> _RECORDS FOR THE TASK_:
-- -- --

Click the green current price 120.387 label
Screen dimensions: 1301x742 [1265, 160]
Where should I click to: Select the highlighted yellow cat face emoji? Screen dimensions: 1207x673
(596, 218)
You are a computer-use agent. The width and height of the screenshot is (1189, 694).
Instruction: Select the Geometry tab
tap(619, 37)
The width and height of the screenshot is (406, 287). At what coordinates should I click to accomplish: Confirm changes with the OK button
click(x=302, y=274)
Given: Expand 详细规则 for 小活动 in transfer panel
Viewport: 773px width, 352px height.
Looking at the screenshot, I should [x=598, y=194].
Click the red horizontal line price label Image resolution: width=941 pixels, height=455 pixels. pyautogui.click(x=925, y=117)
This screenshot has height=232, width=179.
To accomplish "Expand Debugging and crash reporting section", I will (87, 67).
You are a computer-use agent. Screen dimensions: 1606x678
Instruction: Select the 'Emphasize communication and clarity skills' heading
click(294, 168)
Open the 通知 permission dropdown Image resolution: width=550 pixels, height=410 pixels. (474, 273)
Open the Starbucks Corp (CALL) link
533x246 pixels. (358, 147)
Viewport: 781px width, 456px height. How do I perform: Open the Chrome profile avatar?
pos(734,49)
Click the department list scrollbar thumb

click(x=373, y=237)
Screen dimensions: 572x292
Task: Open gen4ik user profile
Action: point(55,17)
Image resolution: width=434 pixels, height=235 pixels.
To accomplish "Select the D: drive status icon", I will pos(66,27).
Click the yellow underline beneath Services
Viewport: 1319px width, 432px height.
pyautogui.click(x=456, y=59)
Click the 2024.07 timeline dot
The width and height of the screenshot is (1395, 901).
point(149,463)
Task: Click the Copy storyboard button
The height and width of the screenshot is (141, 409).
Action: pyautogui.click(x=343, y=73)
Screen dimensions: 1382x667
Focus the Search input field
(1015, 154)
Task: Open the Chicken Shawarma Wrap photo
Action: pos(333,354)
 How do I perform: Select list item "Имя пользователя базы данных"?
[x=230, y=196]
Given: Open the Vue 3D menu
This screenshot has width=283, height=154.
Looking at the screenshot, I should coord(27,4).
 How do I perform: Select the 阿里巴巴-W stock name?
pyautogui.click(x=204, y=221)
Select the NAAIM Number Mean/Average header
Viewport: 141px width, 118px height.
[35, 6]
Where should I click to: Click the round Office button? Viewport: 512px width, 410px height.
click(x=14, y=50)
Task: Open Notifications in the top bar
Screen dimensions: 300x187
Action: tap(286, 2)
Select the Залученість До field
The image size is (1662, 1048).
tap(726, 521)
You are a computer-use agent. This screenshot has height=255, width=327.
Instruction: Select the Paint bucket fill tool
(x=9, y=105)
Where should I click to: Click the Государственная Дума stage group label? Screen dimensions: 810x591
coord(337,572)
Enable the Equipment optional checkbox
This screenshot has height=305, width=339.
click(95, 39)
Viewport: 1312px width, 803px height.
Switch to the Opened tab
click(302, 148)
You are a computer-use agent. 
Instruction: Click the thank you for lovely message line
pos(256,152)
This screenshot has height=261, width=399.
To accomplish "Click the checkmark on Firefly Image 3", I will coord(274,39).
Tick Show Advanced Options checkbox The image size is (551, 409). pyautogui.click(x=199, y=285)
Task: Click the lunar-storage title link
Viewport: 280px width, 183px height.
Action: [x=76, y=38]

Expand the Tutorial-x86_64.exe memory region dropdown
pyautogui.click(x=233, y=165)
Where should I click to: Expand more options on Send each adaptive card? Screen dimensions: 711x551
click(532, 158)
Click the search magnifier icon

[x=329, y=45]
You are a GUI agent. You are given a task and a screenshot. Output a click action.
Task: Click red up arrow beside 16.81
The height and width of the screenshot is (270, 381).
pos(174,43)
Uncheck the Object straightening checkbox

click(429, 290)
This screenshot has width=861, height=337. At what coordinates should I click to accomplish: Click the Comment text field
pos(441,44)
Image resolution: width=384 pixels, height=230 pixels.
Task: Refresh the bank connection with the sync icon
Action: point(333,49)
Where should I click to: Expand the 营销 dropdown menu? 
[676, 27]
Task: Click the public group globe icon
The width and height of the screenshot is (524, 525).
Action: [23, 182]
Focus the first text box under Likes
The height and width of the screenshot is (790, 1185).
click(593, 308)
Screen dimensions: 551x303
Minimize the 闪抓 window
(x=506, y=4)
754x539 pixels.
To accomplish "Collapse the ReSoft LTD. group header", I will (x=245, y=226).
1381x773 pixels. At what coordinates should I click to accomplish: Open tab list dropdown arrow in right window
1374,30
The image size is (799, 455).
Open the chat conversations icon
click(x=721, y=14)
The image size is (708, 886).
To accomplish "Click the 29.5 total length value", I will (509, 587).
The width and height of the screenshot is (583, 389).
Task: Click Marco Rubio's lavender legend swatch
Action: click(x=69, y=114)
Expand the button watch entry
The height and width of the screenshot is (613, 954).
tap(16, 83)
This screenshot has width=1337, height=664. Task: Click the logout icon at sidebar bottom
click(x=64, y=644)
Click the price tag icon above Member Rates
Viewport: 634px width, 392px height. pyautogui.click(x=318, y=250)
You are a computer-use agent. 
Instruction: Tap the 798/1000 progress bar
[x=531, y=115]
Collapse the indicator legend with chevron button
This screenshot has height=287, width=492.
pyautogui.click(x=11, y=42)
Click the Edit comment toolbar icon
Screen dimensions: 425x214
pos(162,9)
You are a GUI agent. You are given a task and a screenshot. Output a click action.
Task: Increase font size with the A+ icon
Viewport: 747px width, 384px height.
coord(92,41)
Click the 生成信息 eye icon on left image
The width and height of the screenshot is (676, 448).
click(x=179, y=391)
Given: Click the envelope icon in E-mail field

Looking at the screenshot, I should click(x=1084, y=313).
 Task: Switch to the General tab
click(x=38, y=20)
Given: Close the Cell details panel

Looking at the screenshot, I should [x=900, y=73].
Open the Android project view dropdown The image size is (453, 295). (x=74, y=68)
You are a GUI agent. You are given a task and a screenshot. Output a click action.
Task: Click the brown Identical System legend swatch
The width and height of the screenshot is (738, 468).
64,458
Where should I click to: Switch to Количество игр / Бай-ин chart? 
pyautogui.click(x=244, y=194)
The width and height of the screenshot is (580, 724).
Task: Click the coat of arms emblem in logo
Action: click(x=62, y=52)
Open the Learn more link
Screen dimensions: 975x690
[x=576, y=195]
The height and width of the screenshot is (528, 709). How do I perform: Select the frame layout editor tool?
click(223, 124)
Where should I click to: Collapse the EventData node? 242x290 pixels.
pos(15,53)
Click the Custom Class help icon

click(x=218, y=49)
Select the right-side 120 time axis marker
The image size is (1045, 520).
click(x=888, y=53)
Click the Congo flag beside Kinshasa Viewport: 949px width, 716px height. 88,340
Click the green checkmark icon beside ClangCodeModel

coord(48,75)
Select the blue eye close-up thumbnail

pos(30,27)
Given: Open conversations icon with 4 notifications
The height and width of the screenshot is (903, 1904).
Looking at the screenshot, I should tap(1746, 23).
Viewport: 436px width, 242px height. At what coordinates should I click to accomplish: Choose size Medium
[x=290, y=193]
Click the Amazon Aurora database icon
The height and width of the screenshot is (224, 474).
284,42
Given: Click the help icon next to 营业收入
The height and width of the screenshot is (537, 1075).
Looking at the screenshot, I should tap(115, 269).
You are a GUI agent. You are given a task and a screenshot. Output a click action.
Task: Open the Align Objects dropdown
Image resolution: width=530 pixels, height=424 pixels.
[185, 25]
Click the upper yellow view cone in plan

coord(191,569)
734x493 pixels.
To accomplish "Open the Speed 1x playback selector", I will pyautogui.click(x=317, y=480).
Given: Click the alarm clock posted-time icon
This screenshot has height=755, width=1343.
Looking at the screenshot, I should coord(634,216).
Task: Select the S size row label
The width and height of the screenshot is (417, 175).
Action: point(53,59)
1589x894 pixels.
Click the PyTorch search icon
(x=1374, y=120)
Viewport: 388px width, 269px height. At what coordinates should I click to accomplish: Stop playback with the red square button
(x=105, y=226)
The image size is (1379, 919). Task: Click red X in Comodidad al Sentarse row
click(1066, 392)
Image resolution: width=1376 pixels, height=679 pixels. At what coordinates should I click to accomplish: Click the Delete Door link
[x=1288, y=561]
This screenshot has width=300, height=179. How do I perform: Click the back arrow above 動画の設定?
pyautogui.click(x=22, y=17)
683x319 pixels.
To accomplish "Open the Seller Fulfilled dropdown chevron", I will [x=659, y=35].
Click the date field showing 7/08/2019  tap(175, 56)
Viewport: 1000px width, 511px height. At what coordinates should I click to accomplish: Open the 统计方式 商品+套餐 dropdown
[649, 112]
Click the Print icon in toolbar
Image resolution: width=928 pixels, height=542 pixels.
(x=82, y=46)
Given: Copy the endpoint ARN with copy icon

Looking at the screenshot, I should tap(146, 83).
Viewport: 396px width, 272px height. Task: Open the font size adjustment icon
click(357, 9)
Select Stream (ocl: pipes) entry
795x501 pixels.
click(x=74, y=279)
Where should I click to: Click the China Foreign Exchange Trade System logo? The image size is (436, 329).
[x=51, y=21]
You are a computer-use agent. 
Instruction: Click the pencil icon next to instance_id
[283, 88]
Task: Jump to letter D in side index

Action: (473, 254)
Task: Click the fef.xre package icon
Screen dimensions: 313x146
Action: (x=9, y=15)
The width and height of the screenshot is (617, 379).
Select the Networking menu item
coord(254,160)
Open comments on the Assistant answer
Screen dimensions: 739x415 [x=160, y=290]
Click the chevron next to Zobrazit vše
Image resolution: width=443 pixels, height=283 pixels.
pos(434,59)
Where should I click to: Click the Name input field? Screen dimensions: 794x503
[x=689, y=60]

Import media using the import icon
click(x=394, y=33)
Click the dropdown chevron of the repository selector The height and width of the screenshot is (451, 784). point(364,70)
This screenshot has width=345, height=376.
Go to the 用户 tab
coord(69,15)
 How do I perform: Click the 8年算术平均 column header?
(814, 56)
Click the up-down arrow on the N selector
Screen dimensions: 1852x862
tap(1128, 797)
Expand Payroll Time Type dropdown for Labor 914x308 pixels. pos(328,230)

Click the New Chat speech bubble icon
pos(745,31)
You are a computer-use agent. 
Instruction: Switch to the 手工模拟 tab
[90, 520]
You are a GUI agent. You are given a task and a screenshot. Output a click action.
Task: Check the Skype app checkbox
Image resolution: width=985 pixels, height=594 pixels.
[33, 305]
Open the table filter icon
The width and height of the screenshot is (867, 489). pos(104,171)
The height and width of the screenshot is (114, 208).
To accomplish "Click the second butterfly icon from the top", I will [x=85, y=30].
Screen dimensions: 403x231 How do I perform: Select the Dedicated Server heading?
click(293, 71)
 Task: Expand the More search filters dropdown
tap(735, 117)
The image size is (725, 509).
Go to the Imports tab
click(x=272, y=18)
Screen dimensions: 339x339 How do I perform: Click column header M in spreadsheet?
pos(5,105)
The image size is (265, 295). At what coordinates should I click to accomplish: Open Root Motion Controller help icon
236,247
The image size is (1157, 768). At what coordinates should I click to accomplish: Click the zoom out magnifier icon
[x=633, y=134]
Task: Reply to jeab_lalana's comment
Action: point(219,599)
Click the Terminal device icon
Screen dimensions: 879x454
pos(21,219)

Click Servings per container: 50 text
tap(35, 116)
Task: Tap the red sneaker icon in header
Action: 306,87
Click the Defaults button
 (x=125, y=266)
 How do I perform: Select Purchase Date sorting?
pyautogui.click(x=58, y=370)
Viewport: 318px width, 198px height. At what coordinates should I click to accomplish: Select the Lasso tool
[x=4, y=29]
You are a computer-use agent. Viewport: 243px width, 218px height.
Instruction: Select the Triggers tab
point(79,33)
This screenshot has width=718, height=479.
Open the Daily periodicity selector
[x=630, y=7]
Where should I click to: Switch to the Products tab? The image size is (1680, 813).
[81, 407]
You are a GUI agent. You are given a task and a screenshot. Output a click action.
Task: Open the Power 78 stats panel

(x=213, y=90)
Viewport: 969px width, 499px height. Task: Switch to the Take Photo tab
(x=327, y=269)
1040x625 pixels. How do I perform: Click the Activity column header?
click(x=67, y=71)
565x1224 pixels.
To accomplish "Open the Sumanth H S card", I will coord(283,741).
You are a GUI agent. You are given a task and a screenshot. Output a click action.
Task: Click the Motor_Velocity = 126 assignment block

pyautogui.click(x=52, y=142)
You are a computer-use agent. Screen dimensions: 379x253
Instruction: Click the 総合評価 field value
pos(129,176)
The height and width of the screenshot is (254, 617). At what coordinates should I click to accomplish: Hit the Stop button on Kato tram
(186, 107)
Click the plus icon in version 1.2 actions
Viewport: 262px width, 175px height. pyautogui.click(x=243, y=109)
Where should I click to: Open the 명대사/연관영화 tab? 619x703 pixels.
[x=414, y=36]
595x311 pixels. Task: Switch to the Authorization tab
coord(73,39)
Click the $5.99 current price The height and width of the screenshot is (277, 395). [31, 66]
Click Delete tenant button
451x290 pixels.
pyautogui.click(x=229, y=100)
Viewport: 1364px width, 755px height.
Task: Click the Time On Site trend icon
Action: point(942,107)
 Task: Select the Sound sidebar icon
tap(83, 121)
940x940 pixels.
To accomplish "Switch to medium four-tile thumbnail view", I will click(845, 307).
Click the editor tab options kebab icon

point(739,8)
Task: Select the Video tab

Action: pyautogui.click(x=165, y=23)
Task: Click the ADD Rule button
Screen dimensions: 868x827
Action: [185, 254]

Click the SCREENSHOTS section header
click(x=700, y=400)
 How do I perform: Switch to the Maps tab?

-- -- --

> _EXERCISE REQUIREMENTS_: Would you transcribe, exactly, the lines running from the one that contains "Click the plus icon in version 1.2 actions" through the final line of the listing above? Include both ends and nothing else.

> _SOLUTION FOR THIS PROBLEM_:
Click the plus icon in version 1.2 actions
Viewport: 262px width, 175px height. pyautogui.click(x=243, y=109)
Where should I click to: Open the 명대사/연관영화 tab? 619x703 pixels.
[x=414, y=36]
595x311 pixels. Task: Switch to the Authorization tab
coord(73,39)
Click the $5.99 current price The height and width of the screenshot is (277, 395). [31, 66]
Click Delete tenant button
451x290 pixels.
pyautogui.click(x=229, y=100)
Viewport: 1364px width, 755px height.
Task: Click the Time On Site trend icon
Action: point(942,107)
 Task: Select the Sound sidebar icon
tap(83, 121)
940x940 pixels.
To accomplish "Switch to medium four-tile thumbnail view", I will click(845, 307).
Click the editor tab options kebab icon

point(739,8)
Task: Select the Video tab

Action: pyautogui.click(x=165, y=23)
Task: Click the ADD Rule button
Screen dimensions: 868x827
Action: [185, 254]

Click the SCREENSHOTS section header
click(x=700, y=400)
 How do I perform: Switch to the Maps tab?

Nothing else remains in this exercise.